For administrators, a standardised reporting process would be very useful. “The benefit would be huge. There is so much time and resources spent on reporting. With more standardisation, we could invest more in data capture and how to report data in a more sophisticated way with more known fields, standards and protocols.”
As well as a lack of standardisation, there is also a paucity of electronic processes in private equity fund administration compared to other client types. “The PE industry has been slow to adapt to apps to download on to our phones or flexible customised account tools where we can see a self-service dashboard with customised views. If we look at the retail funds market, there are expense ratio calculations and KIIDs [Key Investor Information Documents].”

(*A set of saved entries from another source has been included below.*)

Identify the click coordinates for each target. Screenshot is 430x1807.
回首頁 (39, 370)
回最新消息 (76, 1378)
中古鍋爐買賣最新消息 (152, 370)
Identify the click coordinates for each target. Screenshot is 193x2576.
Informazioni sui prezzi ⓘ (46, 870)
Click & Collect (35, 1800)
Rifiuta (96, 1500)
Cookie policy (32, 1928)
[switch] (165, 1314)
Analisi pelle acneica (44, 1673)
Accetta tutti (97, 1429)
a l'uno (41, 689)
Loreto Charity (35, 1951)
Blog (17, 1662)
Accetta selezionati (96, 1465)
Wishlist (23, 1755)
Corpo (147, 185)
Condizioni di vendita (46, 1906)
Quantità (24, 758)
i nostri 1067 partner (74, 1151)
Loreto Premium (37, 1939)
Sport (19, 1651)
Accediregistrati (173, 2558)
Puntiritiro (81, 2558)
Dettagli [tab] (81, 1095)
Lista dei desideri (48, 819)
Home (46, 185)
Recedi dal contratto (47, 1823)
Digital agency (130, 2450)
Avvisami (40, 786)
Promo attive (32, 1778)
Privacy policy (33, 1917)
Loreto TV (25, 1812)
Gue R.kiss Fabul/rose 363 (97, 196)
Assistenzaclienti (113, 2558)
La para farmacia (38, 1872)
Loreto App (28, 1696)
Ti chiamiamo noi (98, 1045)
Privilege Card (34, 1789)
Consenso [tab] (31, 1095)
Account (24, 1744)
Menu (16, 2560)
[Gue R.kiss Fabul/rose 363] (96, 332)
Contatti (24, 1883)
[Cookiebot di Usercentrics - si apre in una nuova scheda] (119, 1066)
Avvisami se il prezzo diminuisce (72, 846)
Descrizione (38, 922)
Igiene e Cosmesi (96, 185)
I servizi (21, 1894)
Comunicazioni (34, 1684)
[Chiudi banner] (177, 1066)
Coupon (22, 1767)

Given this lack of adoption of new technology, is the private equity world more vulnerable to the threat of fintech disruption than other parts of the investment management industry?
For example, might crowdfunding become a more popular way for new start-ups to seek financing rather than through private equity and venture capital?
“Ironically, the crowdfunding platforms still tend to be fairly small,” says Partington. “It is difficult to see one raising more than $250 million (€213 million), maybe more like $3-5 million as a start. But it is crucial that continues as an incubator. It could prove to be more disruptive in the future but probably not in the next five years.”
Partington sees more potential in the future use of blockchain and its application in the custody process and for know-your-client and anti-money laundering reporting.
“We’re investigating this space – however, we are not going to be the first to pilot it,” he says.
“Private equity is not a fast-changing industry and we’ve also got to recognise that it won’t happen at the PE manager or investor level. Progression is more likely to be at the service-provider level because that is where the scale and savings both lie. Is it a case of if we build it, they will come? I don’t know at this point.”
SGG has taken on a number of private clients investing in fintechs where it acts as the administrator and it has helped launch a $100 million fintech fund managed by Israeli fund manager Viola. It has also made its own fintech investment, acquiring UK-based regtech firm Lawson Conner.
But away from technology and standardisation, the biggest issue for private equity administrators is the ongoing consolidation among service providers. This has led to the concept of a big six-to-eight-member future landscape in the trust and corporate services sector, including fund administrators.
“That is where we see things going and obviously we want to be one of those consolidators,” says Partington.